Customer is King
A short while ago I was talking with a relative who manages a franchise of a bakery-café. She told me that one of the policies of this organization is to give the customer anything they want short of violating laws or corporate policy. Then she followed that up by stating that in most situations they will sacrifice corporate policy to ensure a happy customer. I couldn’t believe it, but I had to because what she stated provided clarity on a few occasions where I had seen this in action in my local branches of the bakery-café.
On one occasion I didn’t notice the sign indicating the credit card machine was inoperable so only cash transactions were being accepted. I didn’t have any cash but rather than cancel the transaction the cashier offered my purchase to me for free. I refused as it was my own fault for not paying attention. On another occasion at another location, I was there until closing time and tried to purchase something after the register had been closed.
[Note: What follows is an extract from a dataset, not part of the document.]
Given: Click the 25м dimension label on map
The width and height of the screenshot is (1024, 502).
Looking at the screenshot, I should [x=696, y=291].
Again, rather than turn me away they provided me the beverage for free (yes, this time I accepted). I could go on and on about my experiences and others I have witnessed. Obviously the goal of the organization is not to go bankrupt by giving away free items, but instead to do whatever is necessary to make their customers happy.
Many of us can attest that the concept of the customer is always right is either totally gone or has been pushed down the ladder of priorities within most organizations. But what would it look like for each of us as individuals, in our circles of influence and our daily life, to adopt the attitude the customer (whoever we are dealing with) is right and we are going to make sure they know it:
-At the Grocery Store: To the cashier who is in training or the one who is just slow – instead of sighing and complaining about their delay, we would encourage them by name (they wear a name tag for a reason) and thank them for taking their time to do it right.
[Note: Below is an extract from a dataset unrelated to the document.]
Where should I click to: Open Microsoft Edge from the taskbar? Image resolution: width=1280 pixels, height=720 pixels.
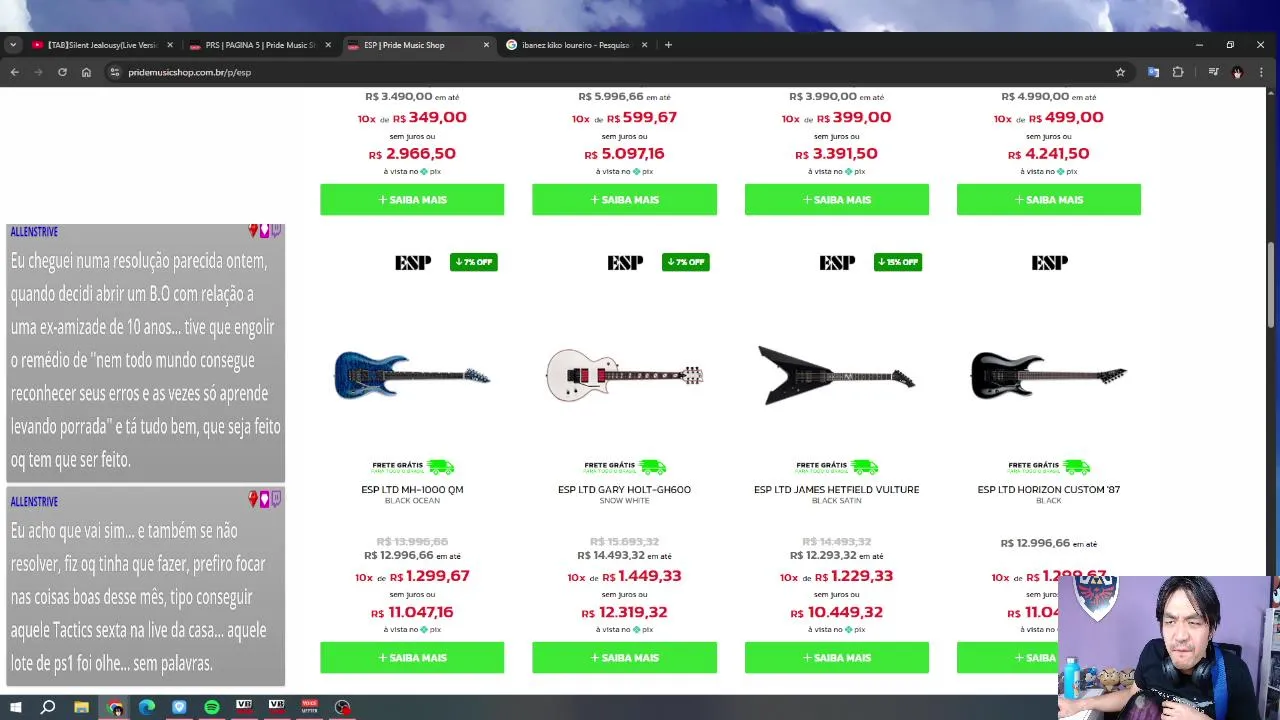(147, 707)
-In the Restaurant – To the slow waitress/waiter – instead of instantly deciding how much we are going to decrease their tip by, we would acknowledge that their busy day and we appreciate (state their name…it’s on their name tag) waiting on us.
-In our Schools – To the teachers and administrators – Instead of sending nasty grams of all that is wrong with the education system, we acknowledge what is being done right and ask how can we participate in making more things like that happen.
-In our Homes – To our family members – Just taking a moment to say to our sons, daughters, brothers, sisters, husbands, wives, mothers, or fathers…thank you for all you do, how can I be there for you today.